子どもをおつかいに出すときを思い出す

書評

石田淳著「教える技術」より。部下がやったことのない「行動」について、初めてのおつかいに送り出す子どもと同じように、きちんと分解して教えなければならないという趣旨。

上司の仕事をよく観察して、その技術を盗め。なんでもすぐに教えたら、甘えて自分で考えなくなるから、教えたらダメだ。という人がいる。

だけど、大学を卒業するまでずっと詰め込み教育を経験してきた新入社員に、いきなり自分で考えて行動しろ、って言っても、それで放っておいたらどんどん自力で成長しました、なんて話は聞いたことがない。どうして良いか分からず、とりあえず色々やってみて、でも成果が出ずに上司に怒られて、自信を無くしてモチベーションも下がる、というのが関の山だろう。

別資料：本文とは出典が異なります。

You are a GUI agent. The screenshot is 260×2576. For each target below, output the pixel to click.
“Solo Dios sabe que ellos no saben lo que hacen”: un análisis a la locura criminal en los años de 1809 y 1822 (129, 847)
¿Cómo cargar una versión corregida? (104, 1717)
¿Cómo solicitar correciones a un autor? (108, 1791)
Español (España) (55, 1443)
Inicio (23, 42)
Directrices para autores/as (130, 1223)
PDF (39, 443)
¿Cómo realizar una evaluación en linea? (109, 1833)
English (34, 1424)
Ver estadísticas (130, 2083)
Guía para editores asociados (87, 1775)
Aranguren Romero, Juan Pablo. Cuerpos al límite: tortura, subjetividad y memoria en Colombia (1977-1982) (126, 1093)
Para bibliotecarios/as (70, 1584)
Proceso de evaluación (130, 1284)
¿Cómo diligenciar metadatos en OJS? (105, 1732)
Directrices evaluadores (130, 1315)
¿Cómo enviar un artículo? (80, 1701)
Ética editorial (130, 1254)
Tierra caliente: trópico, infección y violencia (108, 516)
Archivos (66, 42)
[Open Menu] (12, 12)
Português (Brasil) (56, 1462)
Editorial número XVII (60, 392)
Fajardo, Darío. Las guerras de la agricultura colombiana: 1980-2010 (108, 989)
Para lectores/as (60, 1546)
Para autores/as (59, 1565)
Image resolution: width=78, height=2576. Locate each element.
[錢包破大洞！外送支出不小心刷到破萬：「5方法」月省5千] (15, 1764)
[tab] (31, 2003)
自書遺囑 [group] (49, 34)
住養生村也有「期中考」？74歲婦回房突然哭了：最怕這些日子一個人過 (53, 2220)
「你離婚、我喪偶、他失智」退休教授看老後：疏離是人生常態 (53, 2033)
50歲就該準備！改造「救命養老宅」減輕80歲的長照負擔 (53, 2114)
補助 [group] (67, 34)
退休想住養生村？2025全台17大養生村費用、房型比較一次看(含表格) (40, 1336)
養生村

だから、例えばお客様にきちんとお辞儀をさせたいなら、「きちんとお辞儀しろ」というのではなく、腰を60度曲げて、そのまま3秒間止めなさい、という風に細かく具体的に伝える必要がある。きちんとしたお辞儀の解釈は、人によって異なるからだ。

武道の世界に、守破離という言葉がある。まず師匠から教わった型を「守る」。次に自分の創意工夫を加えて型を「破る」。最後に教わった型から「離れ」て自在になる。最初にしっかりと型を身に着けるからこそ、後に成長しその型を破ることができる。

部下を育てるのは、子育てとおんなじだ。